# Jen



## 22ponygirl527 (Mar 11, 2010)

My girl Jen passed away today. She ran through the fence, and broke her elbow.
The vet put her to sleep. She was 29, almost 30. I loved her dearly- we were pals. She was always so sensitive to how I was feeling, and if I was sad, she'd comfort me. She taught me a lot- about riding, training, and love. I can't believe
she's gone. She was special: my first horse, and we just clicked. I remember the first time I saw her, she was this cute, shaggy little horse. It was feeding time at the stable and I fed her her hay and she walked over and started eating, all the while, giving me this quizzical look as if to say: "Hey, you're new here- I like you." I just knew from that moment that she and I were going be pals, that somehow we were going to belong to each other. Sure enough, I came into ownership of Jen in September 2007. We rode all over the place, in town, & way out into the country- I felt safe and secure, that We could go anywhere as long as we had each other.
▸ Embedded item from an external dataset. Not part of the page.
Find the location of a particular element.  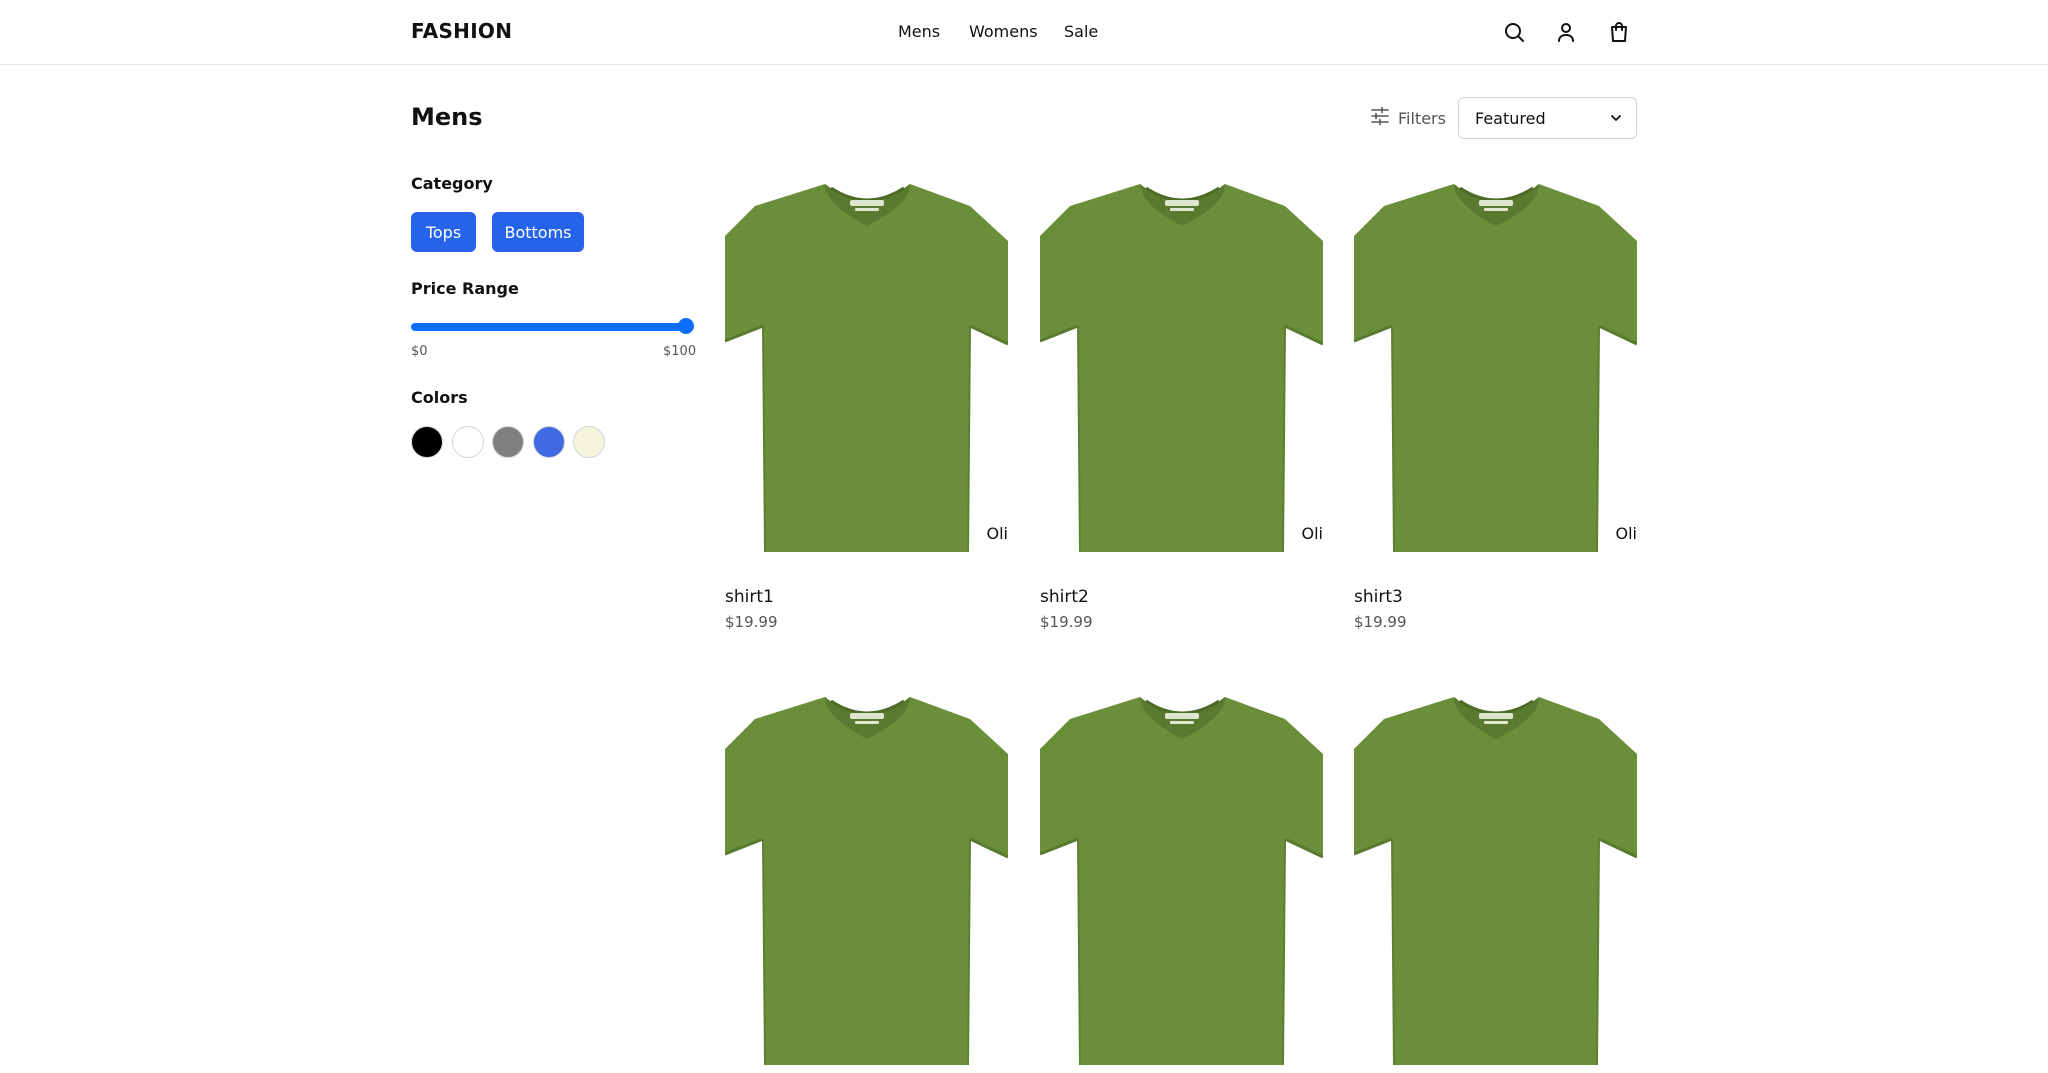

She opened up a whole new dimension of freedom for me. She was absolutely amazing- she was MY girl, and always will be. Dakota and I miss you.


----------



## Speed Racer (Oct 21, 2009)

My deepest condolences. The Bridge has been busy lately.


----------



## ridersaddleup (Feb 23, 2010)

I'm sorry you lost your horse, it's such a sad thing to go through. I know how you feel.


----------



## Gus (Oct 22, 2010)

o my gosh you sound exactly like me! That was how me and my horse Gus came along and I got Gus in NOVEMBER 2007 I also had to put him down this year (9/11/10). But you sound exactly like me, and if anything I bet you bawld all day like me....
I'm so sorry


----------